"Generals gathered in their masses
Just like witches at black masses"
Just think on those two first lines of this song, think on them for a good while. Sometimes it takes a quintessential metal band to express ideas with the proper trope.
Black Sabbath was not out to reform society. They wanted to rock. But even these chaotic-neutral '70s sludge-metal savants knew the difference between wisdom and folly, valor and viciousness. As artists, they understood the craft of creating illusion, allowing them to see through the rhetorical patterns and audacious emotional appeals that tended to lead most folks into danger and disarray. And they had the angsty vehicle of metal music to comment on it.
Give credit to Sabbath bassist Geezer Butler, who was the band's lyricist. You can find quality lyrics in most Black Sabbath songs. They delve into complete concepts with developed themes and considered points of view. It's not just a bunch of metal-sounding language, verbal pyrotechnics. Black Sabbath deployed the typical doom imagery of metal culture in a way that utilized its assertiveness for impact and resonance.
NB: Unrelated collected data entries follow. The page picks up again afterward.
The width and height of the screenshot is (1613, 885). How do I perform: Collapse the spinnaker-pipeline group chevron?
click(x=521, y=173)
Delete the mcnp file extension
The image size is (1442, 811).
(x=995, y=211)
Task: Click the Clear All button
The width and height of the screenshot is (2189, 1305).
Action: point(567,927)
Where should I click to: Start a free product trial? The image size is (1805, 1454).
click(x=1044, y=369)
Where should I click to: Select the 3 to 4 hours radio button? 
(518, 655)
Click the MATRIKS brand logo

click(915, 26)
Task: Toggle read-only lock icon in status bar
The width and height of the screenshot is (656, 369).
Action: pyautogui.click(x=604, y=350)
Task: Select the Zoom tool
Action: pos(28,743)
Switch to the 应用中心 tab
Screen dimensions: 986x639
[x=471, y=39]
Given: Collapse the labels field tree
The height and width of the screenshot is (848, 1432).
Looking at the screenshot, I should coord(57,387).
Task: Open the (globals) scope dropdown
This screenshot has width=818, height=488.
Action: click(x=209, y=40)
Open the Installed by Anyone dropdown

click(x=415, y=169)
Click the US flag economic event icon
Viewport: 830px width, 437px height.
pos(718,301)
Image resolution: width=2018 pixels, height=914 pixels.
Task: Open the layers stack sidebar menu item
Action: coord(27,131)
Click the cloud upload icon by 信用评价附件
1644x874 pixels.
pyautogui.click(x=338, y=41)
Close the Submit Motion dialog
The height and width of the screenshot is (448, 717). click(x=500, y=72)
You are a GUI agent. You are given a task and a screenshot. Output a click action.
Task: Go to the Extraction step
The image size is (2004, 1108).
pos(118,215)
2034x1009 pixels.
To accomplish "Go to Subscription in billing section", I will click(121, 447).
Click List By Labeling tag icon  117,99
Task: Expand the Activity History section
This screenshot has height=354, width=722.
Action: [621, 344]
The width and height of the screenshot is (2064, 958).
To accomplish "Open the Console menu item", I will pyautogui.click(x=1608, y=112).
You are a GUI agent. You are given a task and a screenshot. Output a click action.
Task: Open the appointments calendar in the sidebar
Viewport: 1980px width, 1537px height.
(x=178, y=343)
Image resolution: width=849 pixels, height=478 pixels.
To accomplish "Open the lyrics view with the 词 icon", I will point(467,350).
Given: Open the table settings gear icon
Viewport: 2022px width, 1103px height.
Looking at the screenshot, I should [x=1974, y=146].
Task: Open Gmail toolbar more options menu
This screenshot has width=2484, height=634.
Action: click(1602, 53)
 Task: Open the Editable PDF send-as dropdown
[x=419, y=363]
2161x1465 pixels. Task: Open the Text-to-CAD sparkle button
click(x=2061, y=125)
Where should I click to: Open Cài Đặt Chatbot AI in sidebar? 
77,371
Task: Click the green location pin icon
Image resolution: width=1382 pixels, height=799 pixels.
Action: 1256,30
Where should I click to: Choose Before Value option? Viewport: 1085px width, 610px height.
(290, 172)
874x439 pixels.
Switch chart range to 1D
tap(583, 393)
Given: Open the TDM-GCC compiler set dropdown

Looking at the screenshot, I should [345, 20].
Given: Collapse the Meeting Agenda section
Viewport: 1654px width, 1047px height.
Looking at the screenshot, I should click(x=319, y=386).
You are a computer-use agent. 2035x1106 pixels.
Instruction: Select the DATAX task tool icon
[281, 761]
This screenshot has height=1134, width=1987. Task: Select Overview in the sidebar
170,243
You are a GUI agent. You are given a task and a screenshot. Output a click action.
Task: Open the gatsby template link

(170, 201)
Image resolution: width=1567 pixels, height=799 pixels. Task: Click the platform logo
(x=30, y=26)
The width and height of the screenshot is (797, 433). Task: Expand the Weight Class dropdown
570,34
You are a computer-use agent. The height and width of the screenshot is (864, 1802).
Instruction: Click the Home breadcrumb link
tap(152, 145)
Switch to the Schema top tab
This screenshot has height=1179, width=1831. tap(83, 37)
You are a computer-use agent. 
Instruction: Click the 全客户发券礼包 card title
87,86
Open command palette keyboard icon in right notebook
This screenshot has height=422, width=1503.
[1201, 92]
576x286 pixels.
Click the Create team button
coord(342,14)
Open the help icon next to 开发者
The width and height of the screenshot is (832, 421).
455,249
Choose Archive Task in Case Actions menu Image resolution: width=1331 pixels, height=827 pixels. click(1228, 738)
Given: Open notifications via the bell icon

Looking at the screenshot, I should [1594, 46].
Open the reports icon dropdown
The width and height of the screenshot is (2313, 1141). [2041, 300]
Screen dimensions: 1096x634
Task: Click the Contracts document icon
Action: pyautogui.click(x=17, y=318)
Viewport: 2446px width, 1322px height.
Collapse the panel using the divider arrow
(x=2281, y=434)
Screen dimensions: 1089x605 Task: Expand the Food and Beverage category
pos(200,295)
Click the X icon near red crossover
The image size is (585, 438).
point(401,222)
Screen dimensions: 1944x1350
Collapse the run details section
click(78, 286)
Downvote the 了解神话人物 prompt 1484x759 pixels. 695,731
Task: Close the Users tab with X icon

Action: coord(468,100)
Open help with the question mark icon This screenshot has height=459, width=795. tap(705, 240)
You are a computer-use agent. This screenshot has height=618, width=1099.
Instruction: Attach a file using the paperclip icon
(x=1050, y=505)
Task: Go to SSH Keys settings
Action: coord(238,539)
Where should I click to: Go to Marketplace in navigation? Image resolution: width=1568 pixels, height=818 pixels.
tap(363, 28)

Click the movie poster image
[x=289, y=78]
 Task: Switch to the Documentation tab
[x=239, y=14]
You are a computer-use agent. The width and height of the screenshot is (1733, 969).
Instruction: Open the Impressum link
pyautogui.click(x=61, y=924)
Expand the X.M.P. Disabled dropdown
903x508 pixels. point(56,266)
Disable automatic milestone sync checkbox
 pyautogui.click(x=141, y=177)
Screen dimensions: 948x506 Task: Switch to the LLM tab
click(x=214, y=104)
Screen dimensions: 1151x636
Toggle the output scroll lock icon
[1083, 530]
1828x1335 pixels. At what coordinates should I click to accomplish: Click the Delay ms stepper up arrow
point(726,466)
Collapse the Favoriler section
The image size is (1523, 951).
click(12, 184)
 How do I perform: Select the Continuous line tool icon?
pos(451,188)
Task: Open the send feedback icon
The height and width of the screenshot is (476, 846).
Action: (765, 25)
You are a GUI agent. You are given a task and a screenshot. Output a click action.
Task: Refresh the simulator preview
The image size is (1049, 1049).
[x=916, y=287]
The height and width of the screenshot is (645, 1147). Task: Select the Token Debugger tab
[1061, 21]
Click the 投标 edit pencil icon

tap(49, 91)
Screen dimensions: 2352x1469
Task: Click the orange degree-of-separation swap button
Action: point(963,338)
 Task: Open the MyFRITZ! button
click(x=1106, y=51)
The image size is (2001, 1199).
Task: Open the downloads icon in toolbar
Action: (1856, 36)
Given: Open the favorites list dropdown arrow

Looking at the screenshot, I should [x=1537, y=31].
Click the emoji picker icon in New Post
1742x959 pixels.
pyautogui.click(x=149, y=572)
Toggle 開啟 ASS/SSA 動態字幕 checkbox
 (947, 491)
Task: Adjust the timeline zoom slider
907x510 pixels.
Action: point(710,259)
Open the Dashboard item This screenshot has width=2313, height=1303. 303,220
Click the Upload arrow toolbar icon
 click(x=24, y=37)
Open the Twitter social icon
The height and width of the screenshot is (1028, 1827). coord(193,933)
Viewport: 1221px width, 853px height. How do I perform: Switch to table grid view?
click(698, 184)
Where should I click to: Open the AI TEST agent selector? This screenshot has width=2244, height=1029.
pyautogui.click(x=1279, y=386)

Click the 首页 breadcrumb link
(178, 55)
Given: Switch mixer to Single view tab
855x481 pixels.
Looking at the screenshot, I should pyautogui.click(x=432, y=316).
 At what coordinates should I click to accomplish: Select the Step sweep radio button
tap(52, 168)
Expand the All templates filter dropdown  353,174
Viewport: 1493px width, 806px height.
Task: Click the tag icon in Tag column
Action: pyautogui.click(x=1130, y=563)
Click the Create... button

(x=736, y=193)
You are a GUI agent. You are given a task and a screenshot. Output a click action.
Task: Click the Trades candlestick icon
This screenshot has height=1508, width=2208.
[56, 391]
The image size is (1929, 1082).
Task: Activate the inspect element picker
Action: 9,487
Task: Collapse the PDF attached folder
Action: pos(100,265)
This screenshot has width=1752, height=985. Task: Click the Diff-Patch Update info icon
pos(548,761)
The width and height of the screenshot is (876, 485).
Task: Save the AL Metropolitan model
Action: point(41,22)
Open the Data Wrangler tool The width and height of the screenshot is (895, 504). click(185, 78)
Musically, this is a 10-pound baby. Many very fine songs are born to be slight, concise things. But occasionally, a song is born to be a giant. It's not every day a band feels like starting music off with a swirling, bluesy instrumental, coolly jamming long, sustained chords beneath the plaintive wail of an air raid siren. It's not common to then whiplash into a verse of thudding accents punctuating a vociferous vocal solo. The chorus instrumental is common Sabbath-style riffing and interplay with soloing drums, but it's one of their best.
Yet it's only after all of this magic that you begin to understand this song is a big'un. The moment comes when it doesn't just revert into identical verse #2, the easiest thing to do and a songwriter's first impulse. Instead, a completely new part takes over, a beautiful droning groove, perfect for a melodic singing part.
The form of the song is not typical:
Intro
Verse A 1
Chorus/instrumental
Verse B 1
Interlude instrumental
Verse B 2
Chorus/instrumental
Extended guitar solo
Verse A 2
Chorus/instrumental
Extended guitar solo/ending
For as great as the vocal sections of the song are, "War Pigs" makes its mark with those extended solo sections. They are their own detailed compositions, less pure guitar solos than combined soloing by all three instruments. In fact, the ending instrumental is a composition with a name of its own: "Luke's Wall." These sections are meditations on the possibilities of heavy rock sound, still studied today by legions, like Shakespearean soliloquies.
This is an 8-minute behemoth of an effort, from the slow-motion open to the fast-motion finish.
Forget "Iron Man" or "Paranoid" or any other Black Sabbath classic - "War Pigs" is the best thing Black Sabbath ever did. This is music's Apocalypse Now.